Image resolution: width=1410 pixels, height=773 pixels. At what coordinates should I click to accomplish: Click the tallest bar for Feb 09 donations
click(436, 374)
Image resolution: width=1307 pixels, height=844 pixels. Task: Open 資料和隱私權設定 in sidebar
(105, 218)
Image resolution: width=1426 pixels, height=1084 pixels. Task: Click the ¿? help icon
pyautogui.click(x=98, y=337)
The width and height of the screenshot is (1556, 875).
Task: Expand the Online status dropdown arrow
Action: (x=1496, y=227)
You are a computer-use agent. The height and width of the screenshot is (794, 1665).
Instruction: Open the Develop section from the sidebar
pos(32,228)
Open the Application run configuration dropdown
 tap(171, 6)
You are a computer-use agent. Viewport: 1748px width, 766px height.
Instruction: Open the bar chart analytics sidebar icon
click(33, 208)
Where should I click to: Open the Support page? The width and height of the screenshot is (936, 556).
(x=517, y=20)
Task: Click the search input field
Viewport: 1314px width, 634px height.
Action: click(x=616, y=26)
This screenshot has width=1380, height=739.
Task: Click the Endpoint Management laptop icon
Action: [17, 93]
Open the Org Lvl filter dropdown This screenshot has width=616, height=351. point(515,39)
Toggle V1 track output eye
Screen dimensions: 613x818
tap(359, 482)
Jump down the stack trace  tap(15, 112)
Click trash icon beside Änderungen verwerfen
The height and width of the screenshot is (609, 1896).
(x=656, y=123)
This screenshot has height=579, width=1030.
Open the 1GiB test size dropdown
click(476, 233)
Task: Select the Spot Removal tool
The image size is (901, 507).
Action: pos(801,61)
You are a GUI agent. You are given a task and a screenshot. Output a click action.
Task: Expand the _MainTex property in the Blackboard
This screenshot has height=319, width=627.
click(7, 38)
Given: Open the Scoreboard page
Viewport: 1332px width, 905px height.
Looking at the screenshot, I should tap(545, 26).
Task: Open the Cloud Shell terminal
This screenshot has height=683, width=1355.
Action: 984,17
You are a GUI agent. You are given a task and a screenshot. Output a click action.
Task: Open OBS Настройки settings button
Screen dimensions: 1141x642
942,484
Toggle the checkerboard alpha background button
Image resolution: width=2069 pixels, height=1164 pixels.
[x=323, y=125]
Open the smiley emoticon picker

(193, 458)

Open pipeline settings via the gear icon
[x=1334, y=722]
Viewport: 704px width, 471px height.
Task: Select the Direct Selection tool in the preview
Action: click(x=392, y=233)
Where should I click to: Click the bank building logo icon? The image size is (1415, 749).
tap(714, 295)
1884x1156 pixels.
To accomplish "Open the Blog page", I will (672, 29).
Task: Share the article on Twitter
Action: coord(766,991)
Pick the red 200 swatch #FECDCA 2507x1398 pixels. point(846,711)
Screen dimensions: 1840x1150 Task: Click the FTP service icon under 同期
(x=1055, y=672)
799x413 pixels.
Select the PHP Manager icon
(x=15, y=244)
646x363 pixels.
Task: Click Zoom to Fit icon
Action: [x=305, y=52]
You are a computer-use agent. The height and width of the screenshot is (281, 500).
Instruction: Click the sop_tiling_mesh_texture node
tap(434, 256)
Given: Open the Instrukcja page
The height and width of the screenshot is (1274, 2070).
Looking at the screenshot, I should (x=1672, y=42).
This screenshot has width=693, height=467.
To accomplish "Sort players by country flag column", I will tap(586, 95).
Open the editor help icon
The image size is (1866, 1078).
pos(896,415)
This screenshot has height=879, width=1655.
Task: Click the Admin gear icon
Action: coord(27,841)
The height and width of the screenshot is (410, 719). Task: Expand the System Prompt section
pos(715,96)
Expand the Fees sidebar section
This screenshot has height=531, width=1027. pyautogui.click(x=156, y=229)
——————
### ABOUT THIS TASK
In your answer, include only the lines above starting at the line that holds "1884x1156 pixels." and ending at the line that holds "799x413 pixels.", copied exactly.

### EXPECTED ANSWER
1884x1156 pixels.
To accomplish "Open the Blog page", I will (672, 29).
Task: Share the article on Twitter
Action: coord(766,991)
Pick the red 200 swatch #FECDCA 2507x1398 pixels. point(846,711)
Screen dimensions: 1840x1150 Task: Click the FTP service icon under 同期
(x=1055, y=672)
799x413 pixels.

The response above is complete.